The method used in the NAILED trial was designed to be broadly implementable in clinical practice and, therefore, all patients were considered for inclusion if they were able to participate and were not enrolled in a concurrent trial. A patient’s ability to participate was assessed by a study nurse, introducing a risk of arbitrariness in the decision of eligibility. Another potential weakness was the BP measurement procedure, which was performed by a large number of healthcare professionals at different healthcare centres in the county and using different devices. The letter of referral included simple instructions for what was considered a standardized BP measurement [17, 18], but the accuracy of the individual BP measurements could have varied. However, this should not be a major concern, since it is reasonable to believe that any inaccuracy would have been fairly equally distributed between the two study groups. Finally, we defined CKD according to an estimate from a single creatinine value. This differs from the recommended definition of CKD, which requires two measurements taken three months apart .
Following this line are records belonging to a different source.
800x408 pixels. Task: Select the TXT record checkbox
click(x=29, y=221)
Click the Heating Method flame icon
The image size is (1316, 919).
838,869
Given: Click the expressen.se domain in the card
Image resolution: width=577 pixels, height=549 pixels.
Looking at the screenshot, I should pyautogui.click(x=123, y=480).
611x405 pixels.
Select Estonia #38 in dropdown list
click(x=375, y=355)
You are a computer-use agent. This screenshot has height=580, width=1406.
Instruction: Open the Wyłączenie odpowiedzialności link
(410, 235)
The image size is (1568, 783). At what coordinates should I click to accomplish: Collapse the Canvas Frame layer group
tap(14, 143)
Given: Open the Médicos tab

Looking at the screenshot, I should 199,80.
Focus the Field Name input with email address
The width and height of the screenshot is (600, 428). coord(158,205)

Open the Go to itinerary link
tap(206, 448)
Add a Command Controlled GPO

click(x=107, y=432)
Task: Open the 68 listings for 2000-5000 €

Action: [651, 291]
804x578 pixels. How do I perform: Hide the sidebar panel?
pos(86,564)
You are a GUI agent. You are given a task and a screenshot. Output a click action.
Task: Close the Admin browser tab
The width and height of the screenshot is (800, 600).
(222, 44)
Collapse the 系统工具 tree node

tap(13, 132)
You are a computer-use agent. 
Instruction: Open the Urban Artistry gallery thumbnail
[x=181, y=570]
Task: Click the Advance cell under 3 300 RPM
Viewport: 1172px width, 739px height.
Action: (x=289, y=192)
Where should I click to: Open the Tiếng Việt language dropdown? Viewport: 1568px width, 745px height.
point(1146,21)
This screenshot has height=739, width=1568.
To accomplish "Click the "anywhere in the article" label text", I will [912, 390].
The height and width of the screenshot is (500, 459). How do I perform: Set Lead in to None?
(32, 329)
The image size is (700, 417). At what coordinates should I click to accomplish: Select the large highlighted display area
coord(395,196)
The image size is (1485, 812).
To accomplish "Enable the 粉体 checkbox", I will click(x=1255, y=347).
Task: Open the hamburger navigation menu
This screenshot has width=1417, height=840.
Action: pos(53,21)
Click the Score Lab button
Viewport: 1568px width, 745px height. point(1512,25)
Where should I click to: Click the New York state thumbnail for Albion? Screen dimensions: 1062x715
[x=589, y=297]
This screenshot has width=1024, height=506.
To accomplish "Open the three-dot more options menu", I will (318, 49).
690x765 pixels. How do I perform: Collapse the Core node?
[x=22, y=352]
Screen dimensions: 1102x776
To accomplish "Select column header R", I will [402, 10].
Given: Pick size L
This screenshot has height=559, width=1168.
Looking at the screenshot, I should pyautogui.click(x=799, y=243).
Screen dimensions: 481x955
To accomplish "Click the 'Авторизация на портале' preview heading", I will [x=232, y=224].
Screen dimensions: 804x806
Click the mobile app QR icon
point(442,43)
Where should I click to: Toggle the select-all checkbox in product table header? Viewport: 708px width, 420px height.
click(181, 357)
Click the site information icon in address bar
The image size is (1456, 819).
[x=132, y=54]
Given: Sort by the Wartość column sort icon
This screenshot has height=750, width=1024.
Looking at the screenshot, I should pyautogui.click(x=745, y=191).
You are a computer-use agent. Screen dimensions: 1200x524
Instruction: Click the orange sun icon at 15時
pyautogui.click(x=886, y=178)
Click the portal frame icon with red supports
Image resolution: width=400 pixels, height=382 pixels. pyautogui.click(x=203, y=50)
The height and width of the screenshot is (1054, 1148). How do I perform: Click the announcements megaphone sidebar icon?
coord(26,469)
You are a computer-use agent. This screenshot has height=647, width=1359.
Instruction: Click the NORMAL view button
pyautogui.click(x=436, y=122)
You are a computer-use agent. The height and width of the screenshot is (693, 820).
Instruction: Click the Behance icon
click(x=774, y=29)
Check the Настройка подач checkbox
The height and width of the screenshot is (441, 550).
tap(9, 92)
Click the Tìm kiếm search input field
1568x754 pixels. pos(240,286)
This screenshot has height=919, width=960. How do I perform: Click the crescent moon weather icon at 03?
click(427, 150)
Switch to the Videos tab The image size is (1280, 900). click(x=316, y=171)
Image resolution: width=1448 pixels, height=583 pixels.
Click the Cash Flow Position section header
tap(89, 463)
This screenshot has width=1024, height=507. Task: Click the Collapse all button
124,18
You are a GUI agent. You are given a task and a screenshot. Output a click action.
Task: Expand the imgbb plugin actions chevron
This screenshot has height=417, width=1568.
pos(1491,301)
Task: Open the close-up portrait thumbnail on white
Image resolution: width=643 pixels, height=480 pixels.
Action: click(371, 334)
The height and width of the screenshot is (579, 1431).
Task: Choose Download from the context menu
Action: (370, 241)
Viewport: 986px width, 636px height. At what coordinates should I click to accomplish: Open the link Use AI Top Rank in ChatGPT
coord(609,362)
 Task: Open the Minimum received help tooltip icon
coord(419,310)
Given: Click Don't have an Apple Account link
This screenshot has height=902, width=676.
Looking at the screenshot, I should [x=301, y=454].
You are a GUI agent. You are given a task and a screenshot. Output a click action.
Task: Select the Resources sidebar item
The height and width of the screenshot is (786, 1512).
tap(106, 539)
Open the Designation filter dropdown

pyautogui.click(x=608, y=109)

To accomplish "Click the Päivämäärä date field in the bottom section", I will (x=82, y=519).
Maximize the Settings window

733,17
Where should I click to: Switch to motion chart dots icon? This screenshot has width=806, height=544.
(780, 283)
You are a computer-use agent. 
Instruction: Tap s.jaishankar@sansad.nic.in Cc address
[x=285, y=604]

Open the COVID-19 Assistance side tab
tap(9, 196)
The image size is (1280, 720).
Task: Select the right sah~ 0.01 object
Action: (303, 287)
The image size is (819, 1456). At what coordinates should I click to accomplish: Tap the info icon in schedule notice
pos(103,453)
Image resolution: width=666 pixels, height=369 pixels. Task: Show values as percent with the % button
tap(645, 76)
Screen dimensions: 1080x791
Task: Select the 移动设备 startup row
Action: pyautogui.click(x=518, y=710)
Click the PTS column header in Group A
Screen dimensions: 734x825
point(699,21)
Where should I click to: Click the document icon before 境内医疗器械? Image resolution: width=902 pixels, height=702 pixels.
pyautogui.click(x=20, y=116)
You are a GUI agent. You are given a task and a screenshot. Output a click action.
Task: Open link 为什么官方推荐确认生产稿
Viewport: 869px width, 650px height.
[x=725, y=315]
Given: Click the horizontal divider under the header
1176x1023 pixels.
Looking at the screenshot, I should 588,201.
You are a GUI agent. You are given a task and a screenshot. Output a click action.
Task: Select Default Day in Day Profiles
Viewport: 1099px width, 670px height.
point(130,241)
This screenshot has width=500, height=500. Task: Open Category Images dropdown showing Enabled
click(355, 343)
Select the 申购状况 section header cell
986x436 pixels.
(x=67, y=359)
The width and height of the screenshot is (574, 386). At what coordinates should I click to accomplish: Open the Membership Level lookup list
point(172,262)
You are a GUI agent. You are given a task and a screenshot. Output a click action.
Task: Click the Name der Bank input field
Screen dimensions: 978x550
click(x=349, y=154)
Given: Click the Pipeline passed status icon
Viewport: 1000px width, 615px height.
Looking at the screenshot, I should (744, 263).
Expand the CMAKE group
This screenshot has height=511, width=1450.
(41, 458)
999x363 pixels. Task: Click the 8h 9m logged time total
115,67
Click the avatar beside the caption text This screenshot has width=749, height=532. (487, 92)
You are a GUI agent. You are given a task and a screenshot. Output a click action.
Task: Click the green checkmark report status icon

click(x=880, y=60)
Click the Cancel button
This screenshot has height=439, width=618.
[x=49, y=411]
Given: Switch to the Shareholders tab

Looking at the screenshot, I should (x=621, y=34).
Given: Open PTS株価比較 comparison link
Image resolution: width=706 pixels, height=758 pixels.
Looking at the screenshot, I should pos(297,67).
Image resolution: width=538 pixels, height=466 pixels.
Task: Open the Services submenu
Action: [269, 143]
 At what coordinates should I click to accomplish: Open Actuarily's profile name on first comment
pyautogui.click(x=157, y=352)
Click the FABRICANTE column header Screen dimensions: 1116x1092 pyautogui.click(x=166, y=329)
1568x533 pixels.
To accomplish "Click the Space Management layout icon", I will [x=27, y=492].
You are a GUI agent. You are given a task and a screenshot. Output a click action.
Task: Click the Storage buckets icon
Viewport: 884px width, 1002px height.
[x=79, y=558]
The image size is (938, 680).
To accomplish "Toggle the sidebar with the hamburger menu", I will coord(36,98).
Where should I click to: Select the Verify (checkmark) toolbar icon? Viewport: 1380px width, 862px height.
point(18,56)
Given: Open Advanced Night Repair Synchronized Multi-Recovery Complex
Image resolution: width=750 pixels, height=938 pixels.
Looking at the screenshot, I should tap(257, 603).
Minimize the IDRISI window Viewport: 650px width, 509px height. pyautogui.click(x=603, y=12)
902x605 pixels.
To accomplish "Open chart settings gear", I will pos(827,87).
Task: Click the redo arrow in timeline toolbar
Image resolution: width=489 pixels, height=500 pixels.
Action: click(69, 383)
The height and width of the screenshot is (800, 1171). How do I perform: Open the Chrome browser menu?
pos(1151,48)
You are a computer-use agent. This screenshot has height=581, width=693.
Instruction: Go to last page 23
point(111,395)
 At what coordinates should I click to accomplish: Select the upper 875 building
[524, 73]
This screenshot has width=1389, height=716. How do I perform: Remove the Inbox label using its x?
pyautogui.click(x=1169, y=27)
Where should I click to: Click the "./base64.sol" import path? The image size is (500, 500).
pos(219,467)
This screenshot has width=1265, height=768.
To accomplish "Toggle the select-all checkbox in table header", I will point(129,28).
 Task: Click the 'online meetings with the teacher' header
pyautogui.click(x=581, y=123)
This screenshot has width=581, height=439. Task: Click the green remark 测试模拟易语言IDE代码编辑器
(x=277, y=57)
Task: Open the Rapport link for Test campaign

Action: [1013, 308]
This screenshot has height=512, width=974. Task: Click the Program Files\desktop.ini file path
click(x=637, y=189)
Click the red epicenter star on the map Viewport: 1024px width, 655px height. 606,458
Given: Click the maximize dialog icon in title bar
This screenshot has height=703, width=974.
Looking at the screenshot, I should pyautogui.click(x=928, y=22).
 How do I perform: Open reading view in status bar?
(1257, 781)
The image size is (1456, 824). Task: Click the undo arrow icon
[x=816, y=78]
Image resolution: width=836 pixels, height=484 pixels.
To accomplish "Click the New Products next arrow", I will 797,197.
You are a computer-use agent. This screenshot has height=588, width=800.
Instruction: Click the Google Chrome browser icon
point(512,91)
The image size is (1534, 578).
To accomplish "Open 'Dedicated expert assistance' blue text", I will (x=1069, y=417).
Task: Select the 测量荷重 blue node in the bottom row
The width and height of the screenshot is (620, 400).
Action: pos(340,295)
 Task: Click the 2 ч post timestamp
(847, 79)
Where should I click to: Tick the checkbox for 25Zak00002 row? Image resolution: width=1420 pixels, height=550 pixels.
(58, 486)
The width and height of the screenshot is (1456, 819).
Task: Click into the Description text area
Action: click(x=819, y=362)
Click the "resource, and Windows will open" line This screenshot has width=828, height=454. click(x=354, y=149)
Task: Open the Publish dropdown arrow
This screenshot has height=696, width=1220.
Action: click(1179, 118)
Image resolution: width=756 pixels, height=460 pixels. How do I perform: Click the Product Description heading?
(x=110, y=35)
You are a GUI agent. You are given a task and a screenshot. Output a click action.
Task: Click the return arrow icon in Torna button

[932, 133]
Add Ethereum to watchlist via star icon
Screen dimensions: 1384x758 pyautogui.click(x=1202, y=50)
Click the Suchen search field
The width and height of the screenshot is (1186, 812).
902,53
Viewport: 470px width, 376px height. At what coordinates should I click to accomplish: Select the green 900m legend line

Our present results showed that nurse-based telephone follow-up including medication titration was more effective than usual care for reducing LDL-C levels and increasing the proportion of patients showing target LDL-C values at 12 months after an ACS, stroke, or TIA among high-risk patients with DM or CKD. The corresponding decrease in SBP and increase in the proportion of patients with target SBP values at 12 months did not significantly differ from those seen in patients with usual care.
The results support our hypothesis that the NAILED follow-up is more efficient than usual care to reduce levels of modifiable risk factors after a CVD in patients with DM or CKD. Future reports will reveal whether nurse-based telephone follow-up is more effective than usual care to achieve long-term risk factor control.